Point taken. Impersonality, an essential characteristic of the stereotypical corporate mind, is a necessary element of rapacity. Only the bottom line counts.
A slick architectural photographer could make this Alphaville look good. Baltz reveals its soul-crushing blandness by using visual devices drawn from the then-triumphant style of Minimalism. The rigorous reductivism of Donald Judd, Richard Serra and Carl Andre is used to tell us of mind-numbing visual coercion. Viewed one way this could be photography as art criticism. Instead, Baltz cuts to the sociological quick. This use of the land is not evil because it is merely venal, but because it is rational.
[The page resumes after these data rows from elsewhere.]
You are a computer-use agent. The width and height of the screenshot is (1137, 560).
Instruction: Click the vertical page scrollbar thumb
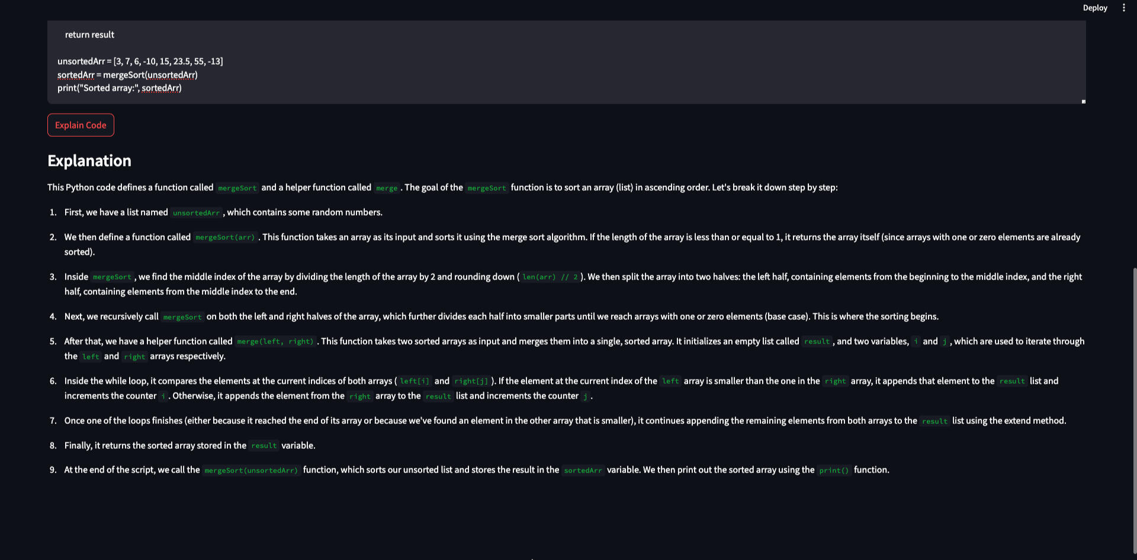click(1134, 408)
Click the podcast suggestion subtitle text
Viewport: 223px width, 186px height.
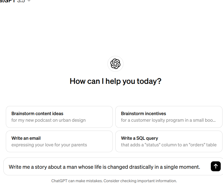(48, 120)
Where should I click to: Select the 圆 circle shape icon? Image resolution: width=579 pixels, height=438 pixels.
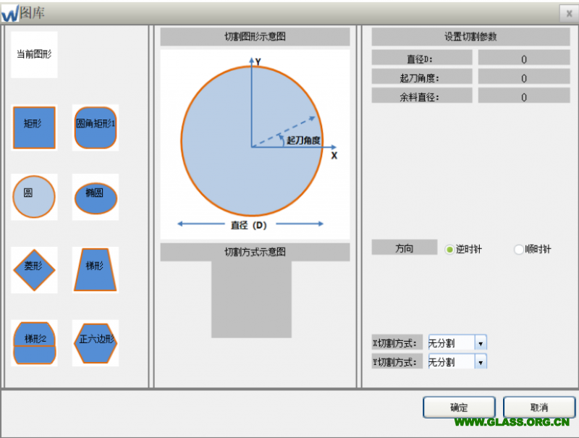(34, 197)
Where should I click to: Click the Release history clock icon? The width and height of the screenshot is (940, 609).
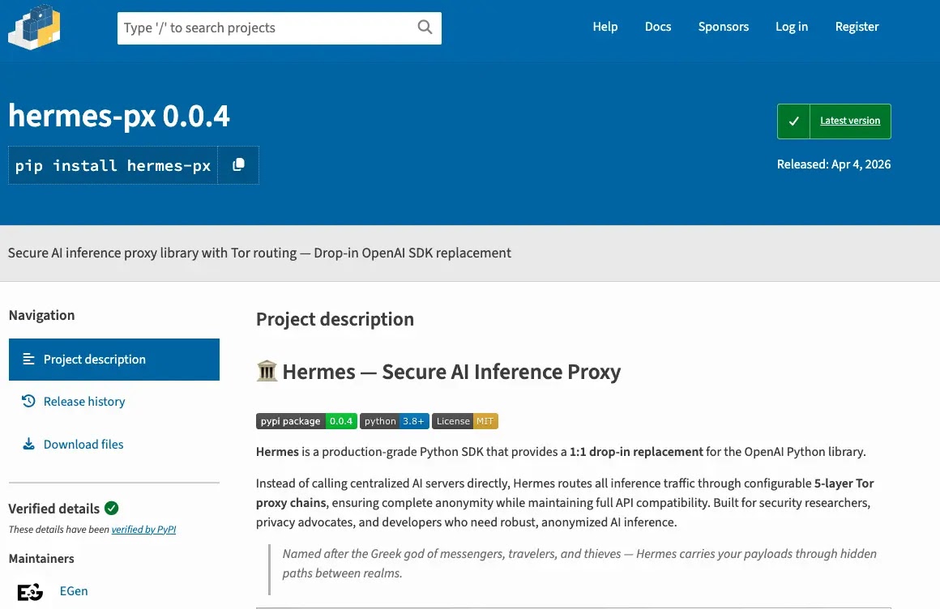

The German journalist hero of Wim Wenders' film, "Alice in the Cities," travels the United States in a jalopy taking endless Polaroids of the roadside landscape. It all looks alike to him. Baltz's attitude is uniformly sour and censorious but his themes vary on close inspection. Not all of his oblique, Naderesque denunciations work.
"Park City" (1980) looks at the building of a tract of condominiums at the famous Utah ski resort. It shows us lavalike puddles of leftover concrete, carelessly strewn lightbulb sleeves, the plastic wrapping left on rustic stone fireplaces, the defiled intimacy of unfinished bathrooms. It looks awful but anybody who ever worked construction knows you make a mess when you do manual labor. It gets cleaned up. There's a prissy, fastidious lack of fairness to reality in Baltz's pictures.
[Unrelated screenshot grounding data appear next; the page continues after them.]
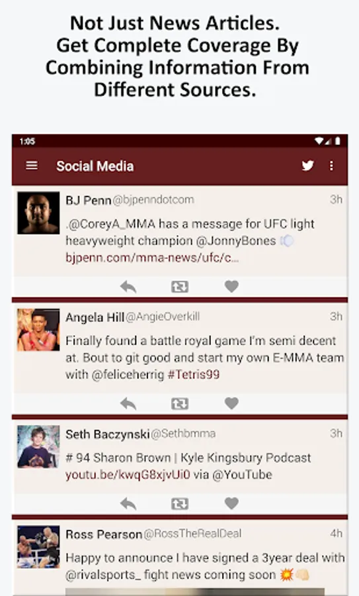Viewport: 359px width, 596px height.
Task: Open Seth Baczynski's avatar
Action: pos(38,446)
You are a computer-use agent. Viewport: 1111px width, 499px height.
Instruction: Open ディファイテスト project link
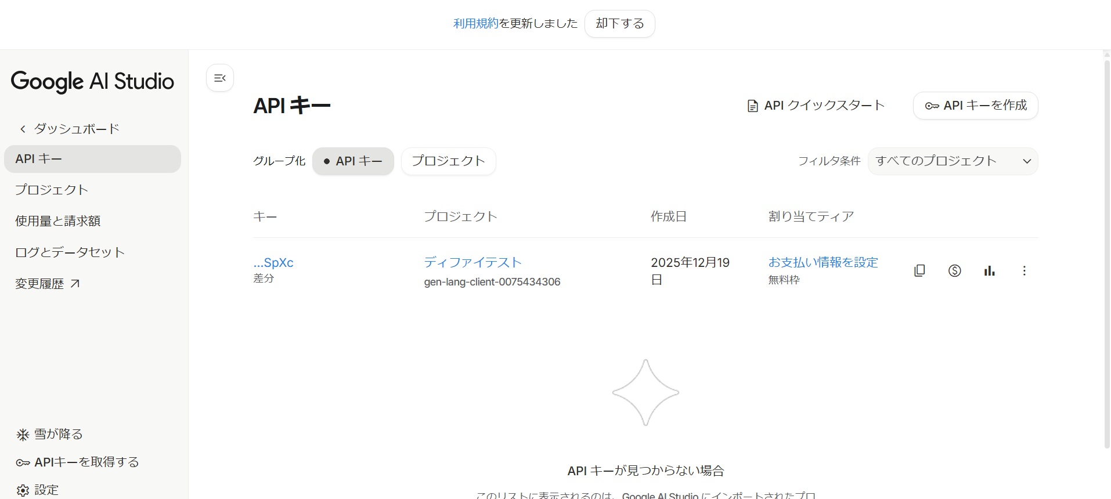tap(472, 262)
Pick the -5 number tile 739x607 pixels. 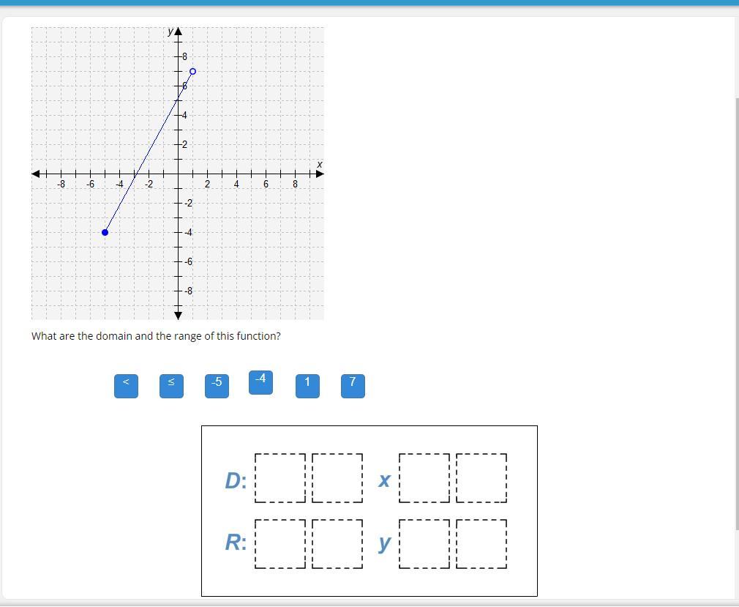point(217,386)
Exterior shots make the condos look like a tasteless imposition on the land. But even good buildings go through a phase of appearing too stark before they're softened by landscaping.
Baltz may be right about Park City, but, in the exercise of reformist zeal, he seems to have bushwhacked the project.
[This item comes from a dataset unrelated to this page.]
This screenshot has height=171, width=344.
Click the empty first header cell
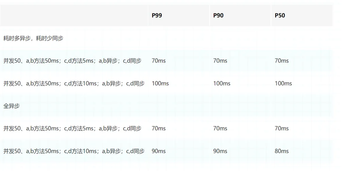click(74, 15)
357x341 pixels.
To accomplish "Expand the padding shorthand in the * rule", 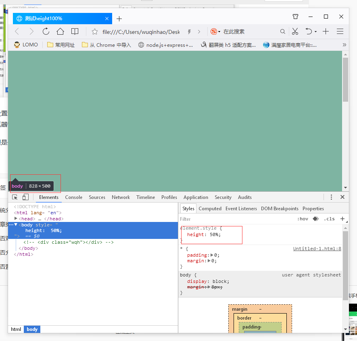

He succeeds in elemental revelations like "Near Reno." Here, the awesome desert landscape seems at first to be merely pocked by human litter, tin cans, defunct TVs, bachelor fridges that gave up the ghost. Then there's this shot of a dead sheep and we look twice. All the detritus is riddled with bullet holes. It witnesses to a suppressed rage against stultifying consumer culture.
Baltz makes us see the cancer of culture spreading to destroy nature, fanning out across both oceans: in Norway, a landfill dump that burns constantly like purgatory; in Japan, corporate offices are so antiseptic, workers have to wear clean-room uniforms. How can anybody be human in places like this? In Milan, a parking lot casts a mantle of anonymity over a great historic city, nullifying its rich patina of character. You might as well be in L.A.
Here, the museum commissioned Baltz to do a piece. The artist finally found the generic, off-the-shelf L.A. intersection on Foothill Boulevard next to a crack park. His picture has none of the affection of Ed Ruscha's apartments.
It lacks the Frankenstein thrills of Bernd and Hilla Becher's factory shots. It's just a kind of urban void in which nothing good can thrive.
Baltz refuses to distract us by being overly arty. He prosecutes his case deadpan like some city attorney from "Dragnet." Yet this work holds our attention in a way that straight documentary photography does not. It is carefully done to mask the sources of its seductiveness. Without wanting to, it confesses art is amoral. No artist can truly reject anything that beguiles the eye.
There are many shots here that grapple with color, formal composition and groupings. Decay and disaster exercise their own dark fascination, as in the images of a tin can blasted to lace, or a mountain of plastic sheeting that looks like a Baroque fountain from the Villa D'Este .
At bottom, the rule without exception is art itself.